Why the University of Tokyo, Japan?

The University of Tokyo is the leading university in Asia. It is renowned worldwide and boasts collaborations with highly-reputed institutions such as Harvard, MIT, etc.  Such partnerships are very interesting and useful in my actual research and also in strengthening my professional network.

In addition to my own personal experience, another objective of this mobility is to boost the collaboration between the University of Tokyo and the University of Bordeaux. With this in mind, we are organizing a workshop on the topic of “Micro and nano-technologies for neuroscience, chemical engineering, and material characterization” that will take place at the Institute of Industrial Science of the University of Tokyo from the 12th until the 14th December 2018 (see brochure). A delegation from Bordeaux will be present at this event which will then be organized on an annual basis, taking place alternately in Tokyo and in Bordeaux.
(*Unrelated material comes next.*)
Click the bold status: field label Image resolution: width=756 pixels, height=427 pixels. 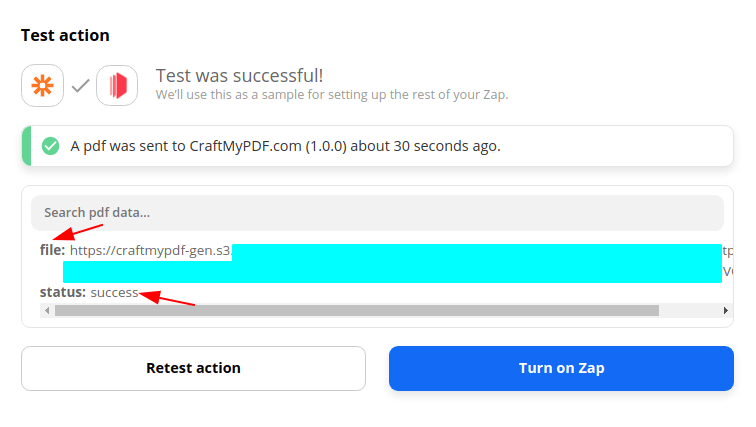coord(63,292)
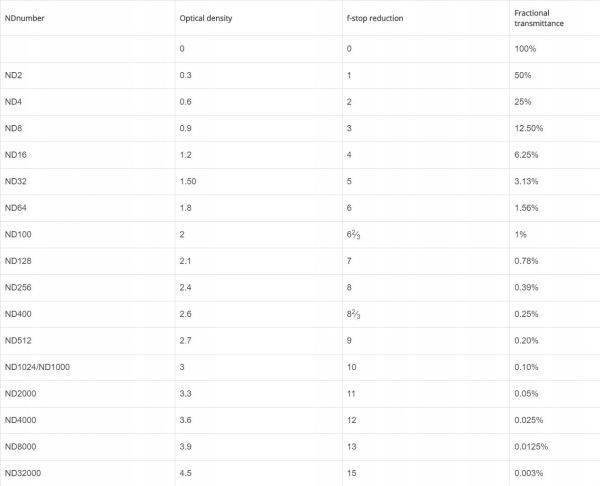Click the 0.0125% transmittance value

pos(531,447)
We also have plans to implement a Memorandum of Understanding between our two establishments that will encourage the exchange of students and researchers. Such collaboration will hopefully drive us on further to another project which is the creation of a joint laboratory, to be based in Bordeaux and that will share technology, equipment and researchers from both universities.

How would you describe the research environment in Japan?

In Japan, the field of research is very well funded – laboratories are equipped with the latest technologies and researchers are dedicated 100% to their projects without an additional teaching workload. Within my specific domain of research, thanks to minimal paperwork and rapid processing, it is easier to carry out a greater range of experiments.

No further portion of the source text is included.